The previous design worked great in the beginning, but five years is a long time in the Internet world. We started feeling that our website was no longer modern nor representative of who we are as a company.
We also believed our website could do a more effective job of serving our users — namely, providing information on the best website tools for their needs.
Our efforts to design a better website took almost 1.5 years(!) but we’re really happy with the outcome. We also gained valuable insights on improving just about any website along the way.
We’ve combined these with our 10 years’ experience in helping small businesses create websites to share 14 quick and easy website improvement tips that you can implement today.
We’ve grouped these tips into three key areas:
- Improving the website experience for users
- Improving your website’s success by raising your conversion rates
- Improving traffic to your website
Without further ado, let’s get into them now!

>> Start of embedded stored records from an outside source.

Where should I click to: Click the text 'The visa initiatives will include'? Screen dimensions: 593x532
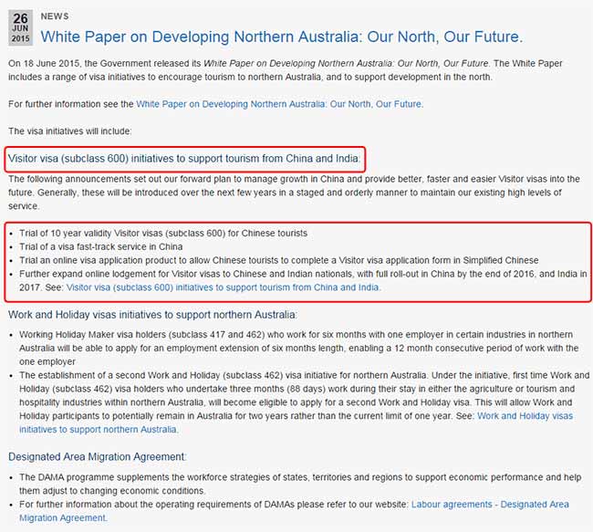point(70,131)
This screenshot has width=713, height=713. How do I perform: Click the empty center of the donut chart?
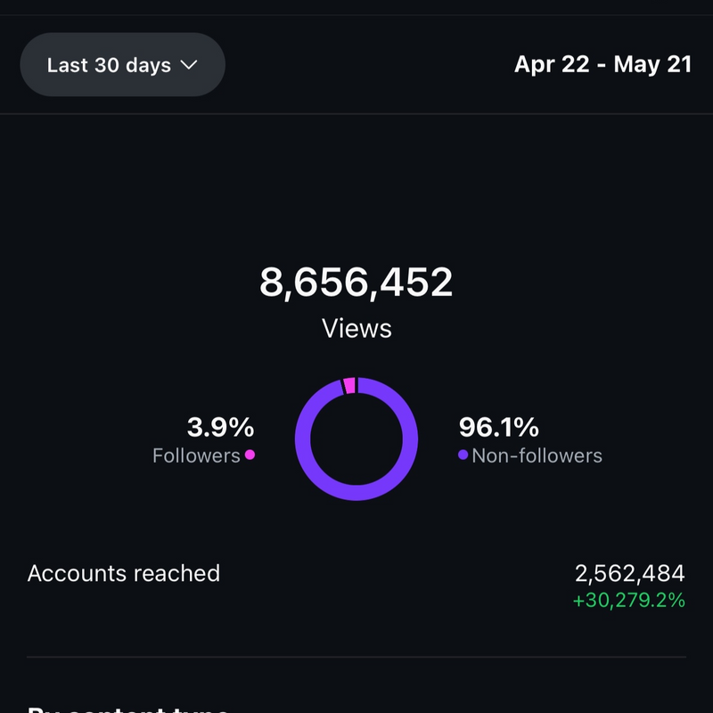[357, 438]
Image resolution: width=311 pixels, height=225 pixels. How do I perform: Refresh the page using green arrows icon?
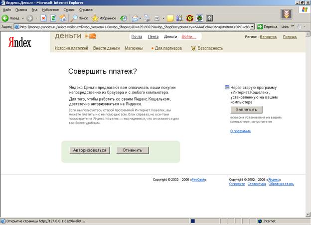pyautogui.click(x=53, y=18)
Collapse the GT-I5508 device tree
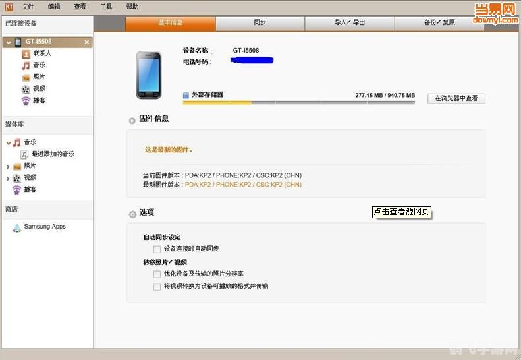 click(x=8, y=42)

6 tips to improve the website experience for users
- Opt for a simple website design
- Help users find what they’re looking for
- Offer a good mobile experience
- Prioritize website accessibility
- Foster authenticity and trust
- Use readable website copy
3 tips to improve conversions on your website
- Write calls to action
- Make it easy for users to contact you
- Offer incentives for users to share their contact details
5 tips to improve traffic to your website
- Optimize your pages for relevant keywords
- Fix broken links
- Improve your website’s page speed
- Blog regularly
- Build links to your website
The better their experience on your website, the longer users may stick around. We find that websites with the best user experience tend to:
If you’re expecting visitors, you’d make your home neat and tidy to showcase it in the best light. And the same logic applies to your website’s design.
Minimalism is an essential design element for websites these days. Modern websites are clean and uncluttered, with the aim of being pleasing to the eye.

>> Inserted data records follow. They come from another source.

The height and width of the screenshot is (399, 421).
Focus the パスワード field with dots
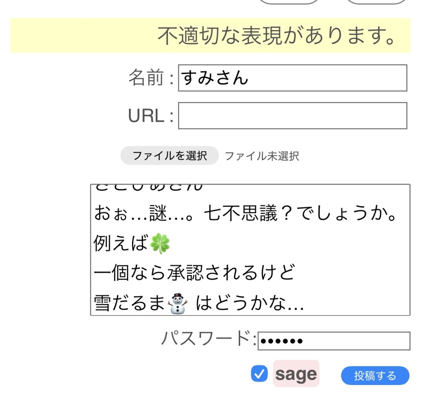(x=333, y=341)
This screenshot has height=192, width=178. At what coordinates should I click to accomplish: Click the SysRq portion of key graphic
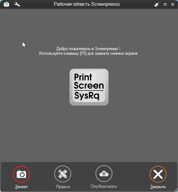coord(87,96)
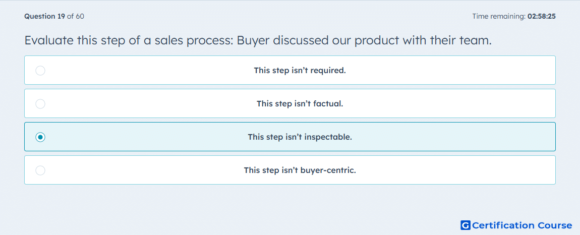The width and height of the screenshot is (580, 235).
Task: Click the selected "isn't inspectable" radio button
Action: click(40, 137)
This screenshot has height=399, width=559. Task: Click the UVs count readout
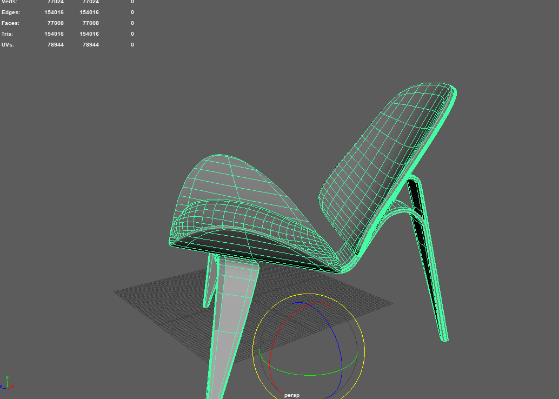coord(56,44)
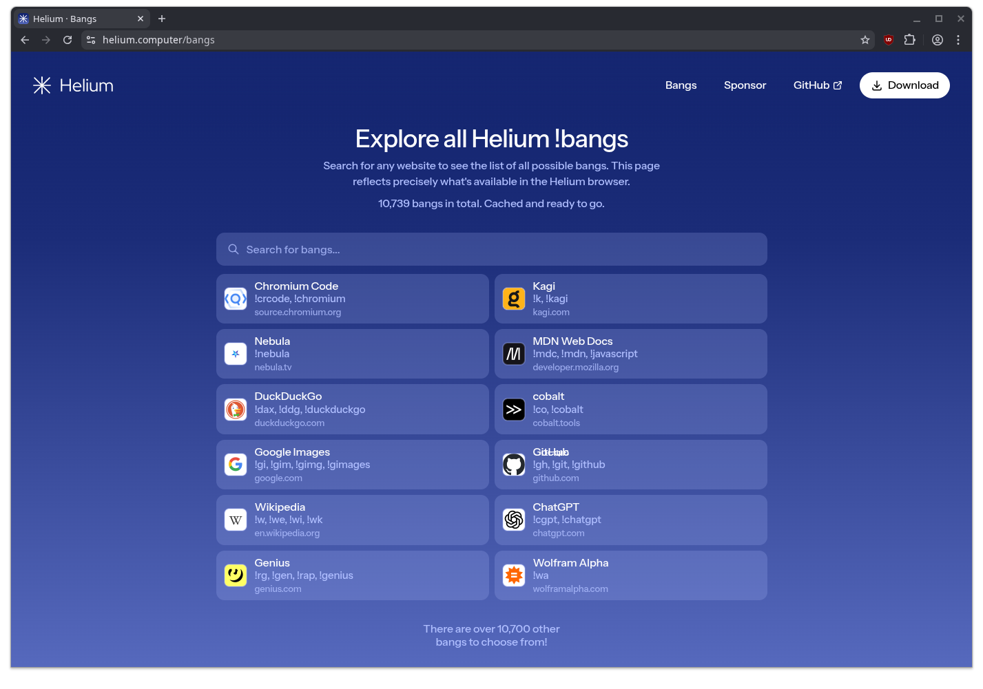Focus the Search for bangs field
Screen dimensions: 983x689
(491, 249)
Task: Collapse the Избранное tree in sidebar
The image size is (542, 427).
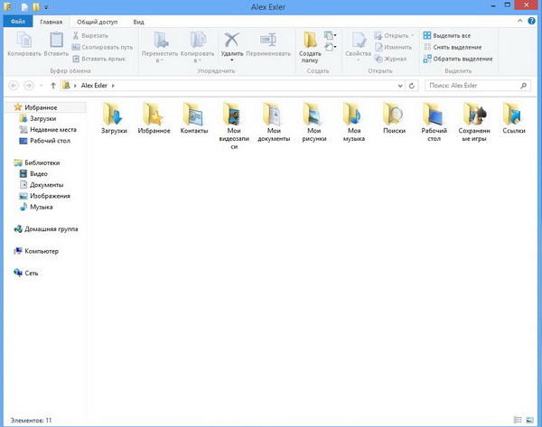Action: point(8,107)
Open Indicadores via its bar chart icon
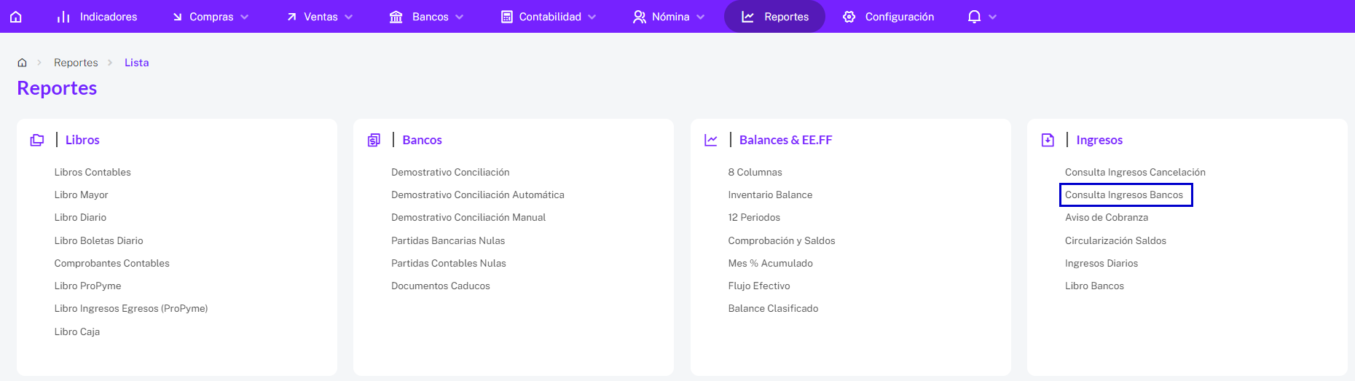The width and height of the screenshot is (1355, 381). (63, 16)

Current web design trends include:
- Using white space for helping your website text and image galleries stand out.
- Omitting complicated animations and imagery. Too many shiny and flashing objects on your website can be distracting, and lead to a poor user experience.
Just check out how a simple new design could benefit the website of one of our readers, The Proofreader Guy:
For more inspiration, here’s a beauty of a home page by social media management platform Buffer.
The home page looks simple, but it’s a joy to browse.
By opting for a white website background, Buffer makes its text and images the center of attention. Just check out how the black body text contrasts nicely against the white background!
At the same time, the brand strategically uses blue to help its headings and call-to-action buttons stand out.
Most good website builders offer templates and layouts designed with clarity in mind. Here’s a selection of minimalistic templates from Squarespace, for example:
You can also hire a web designer if you want a more bespoke design.
Users come to your website looking for something — and you’ll want to help them find it. You can do so by:
- Having individual pages for different topics or items instead of lumping multiple content types into one page. For example, you could have separate shop, pricing, contact form, and service pages. Many website builder themes will come with such pages pre-built, and all you have to do is to populate them with your content.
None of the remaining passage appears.